[Stored data entries]
※ ※ ※

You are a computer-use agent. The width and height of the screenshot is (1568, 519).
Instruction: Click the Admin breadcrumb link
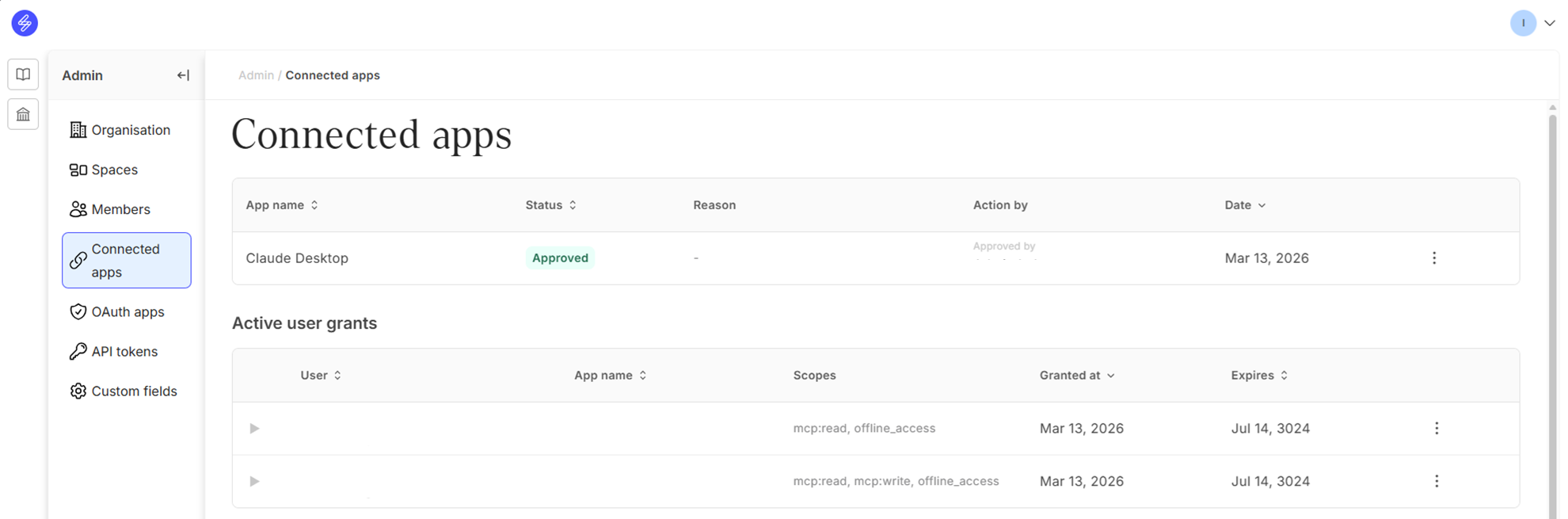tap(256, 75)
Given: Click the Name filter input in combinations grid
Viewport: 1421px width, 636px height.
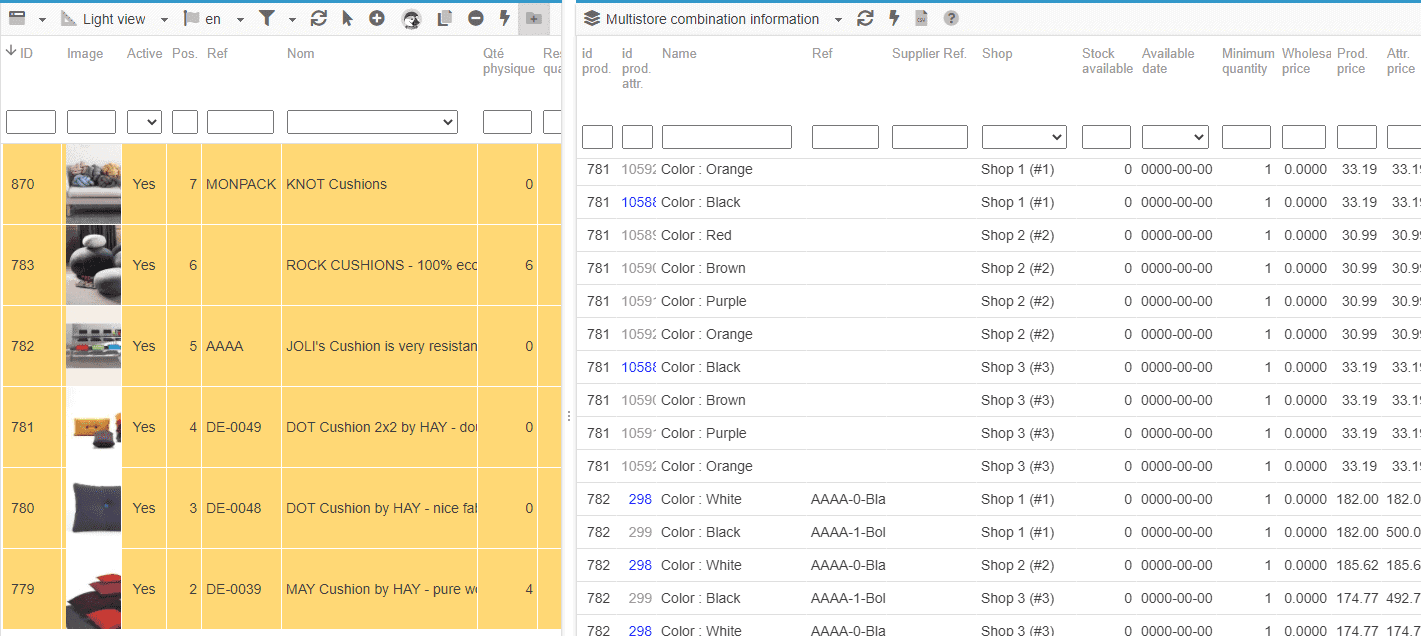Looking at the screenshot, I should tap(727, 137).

※ ※ ※

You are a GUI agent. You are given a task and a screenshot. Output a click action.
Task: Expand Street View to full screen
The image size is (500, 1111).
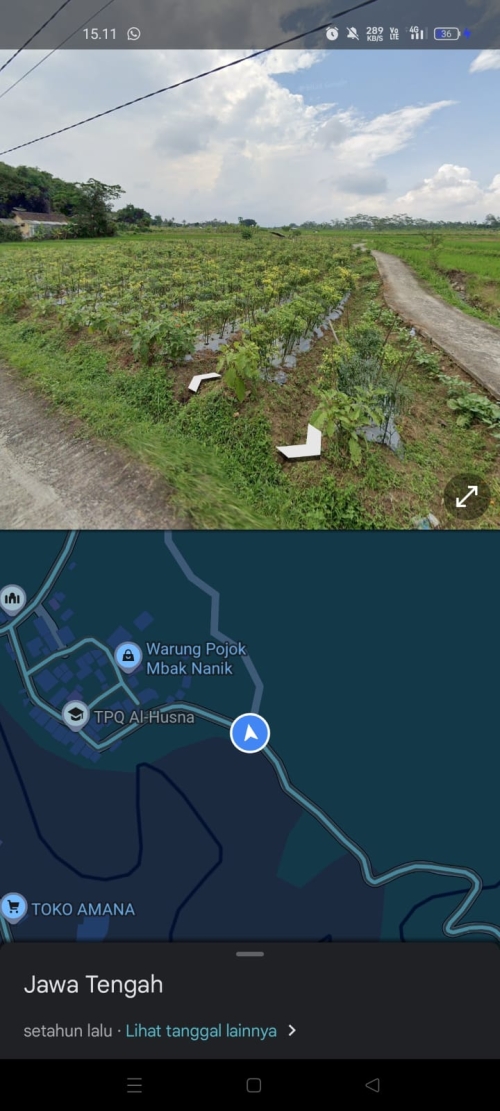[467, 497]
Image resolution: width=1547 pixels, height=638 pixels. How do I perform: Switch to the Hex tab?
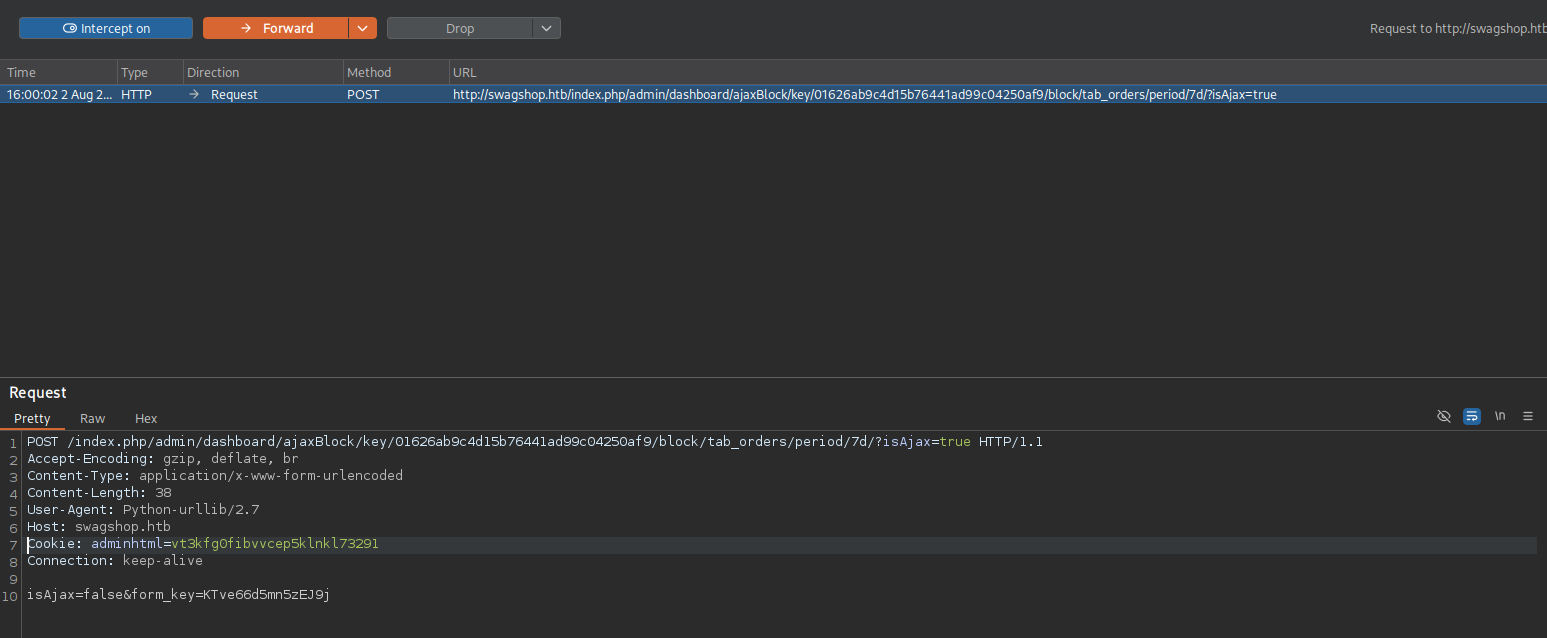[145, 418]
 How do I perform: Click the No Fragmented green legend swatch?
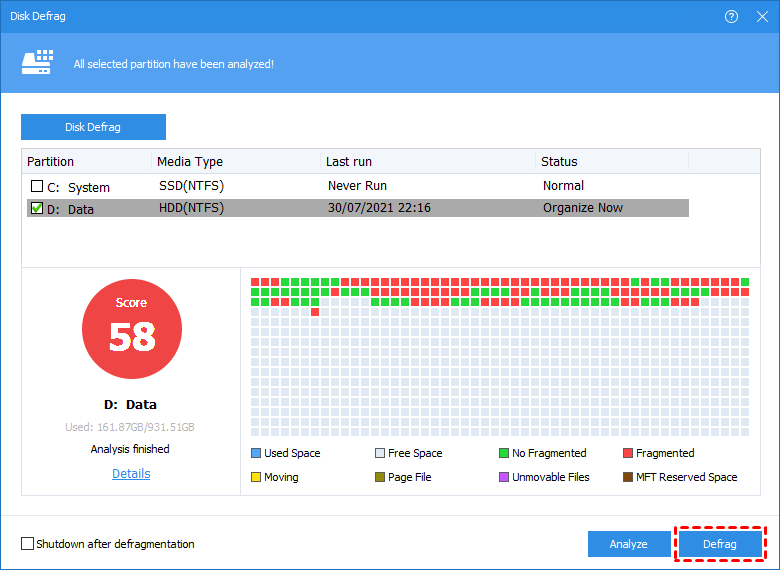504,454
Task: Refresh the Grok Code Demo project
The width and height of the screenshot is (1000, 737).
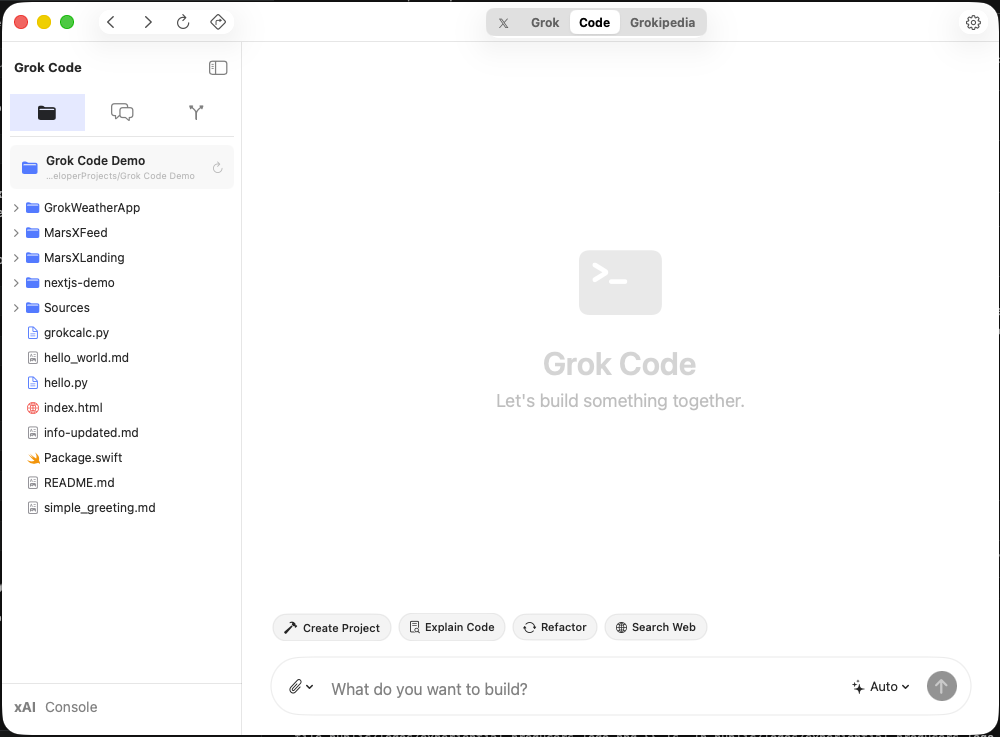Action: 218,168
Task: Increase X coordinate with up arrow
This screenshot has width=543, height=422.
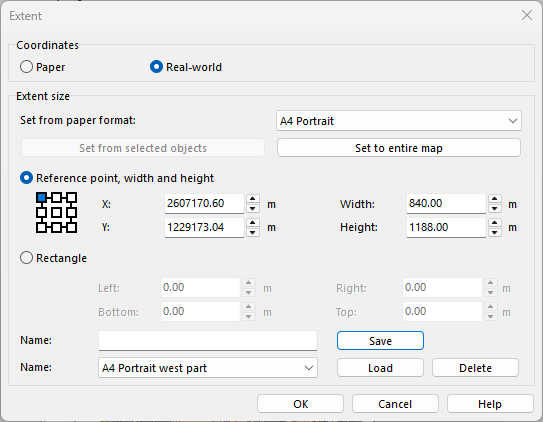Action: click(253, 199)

※ ※ ※

_WORK INSTRUCTIONS:_
Wherever the string "agent" appears in a line above, copy that line.

_EXERCISE OUTPUT:_
You are a computer-use agent. The width and height of the screenshot is (1568, 519).
You are a GUI agent. You are given a task and a screenshot. Output a click action.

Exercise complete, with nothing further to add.